## Set exercise
From the start of the material through the line containing "coordinates (364, 151).", output each line as a string in a JSON list, omitting blank lines. Leave out the pictures.

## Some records
★ ★ ★ ★

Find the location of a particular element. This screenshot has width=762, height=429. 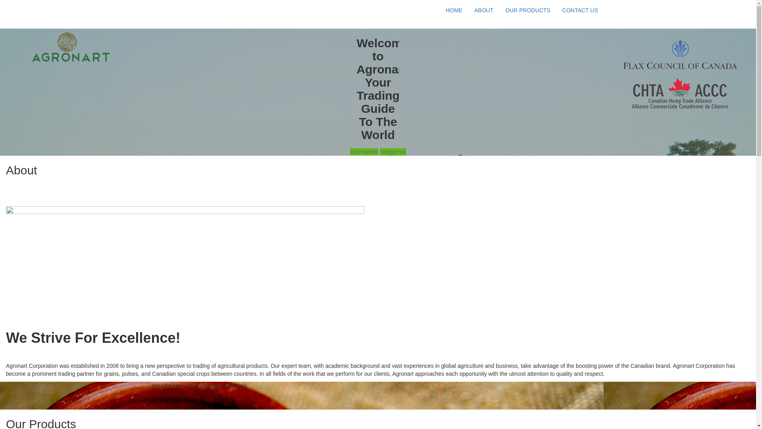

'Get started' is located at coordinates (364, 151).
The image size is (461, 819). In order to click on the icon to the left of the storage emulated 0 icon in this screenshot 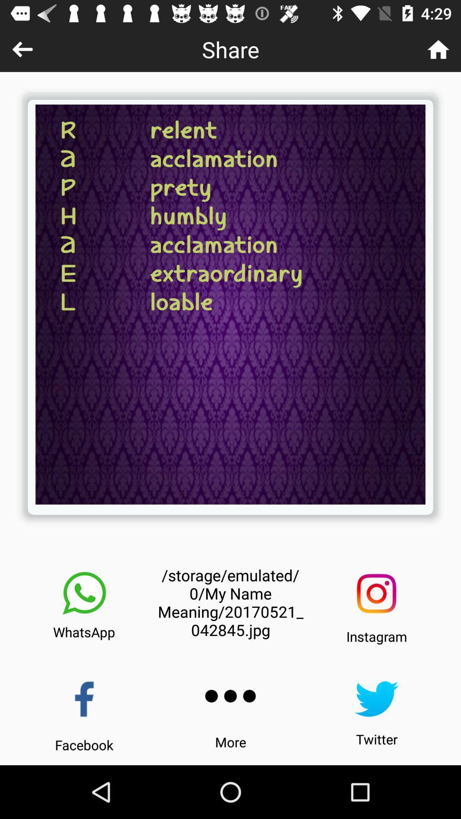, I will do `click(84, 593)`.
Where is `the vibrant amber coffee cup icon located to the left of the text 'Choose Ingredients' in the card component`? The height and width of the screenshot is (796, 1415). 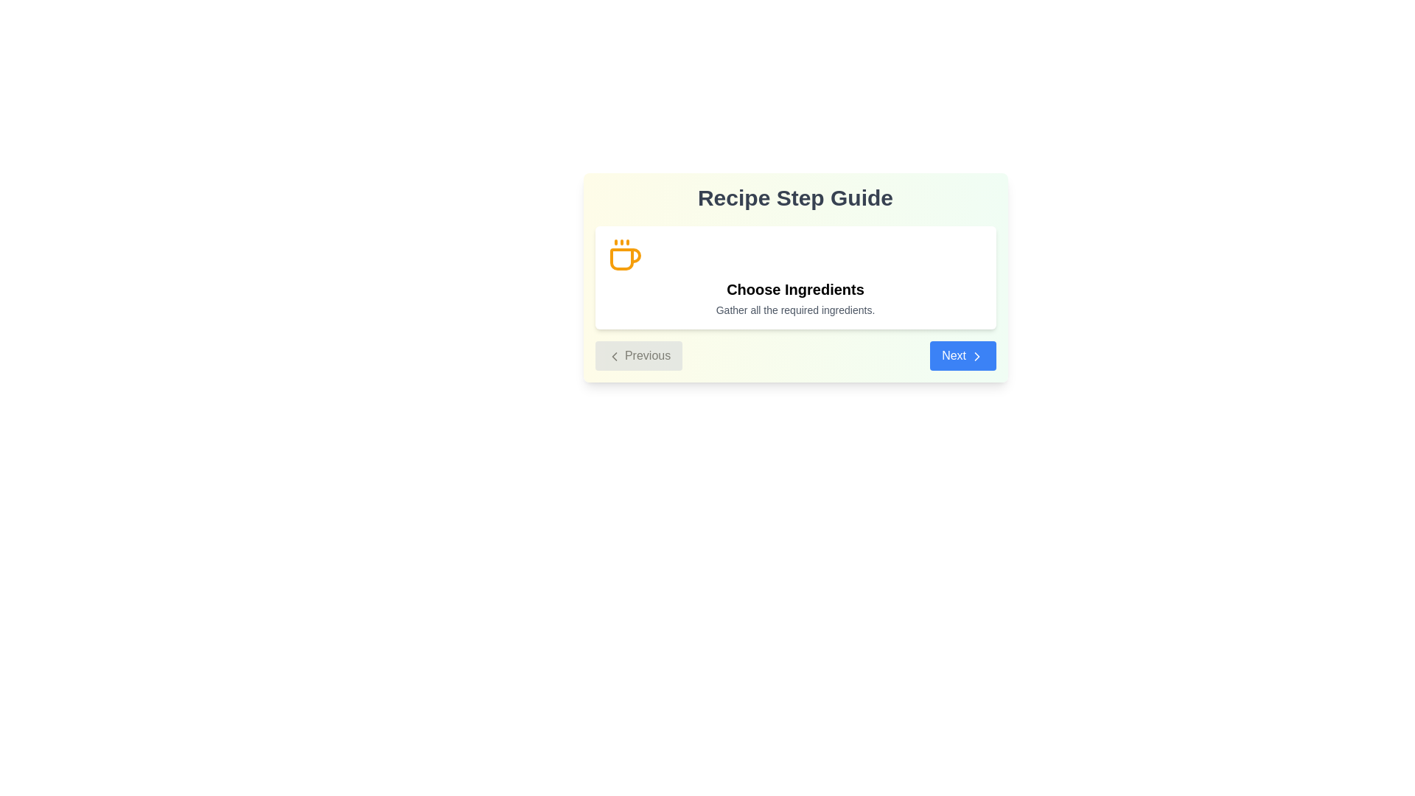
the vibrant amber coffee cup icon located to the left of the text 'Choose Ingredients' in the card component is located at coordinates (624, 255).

★ ★ ★ ★

## Solution
[
  "Find the location of a particular element. This screenshot has width=762, height=429. ",
  "'Get started' is located at coordinates (364, 151)."
]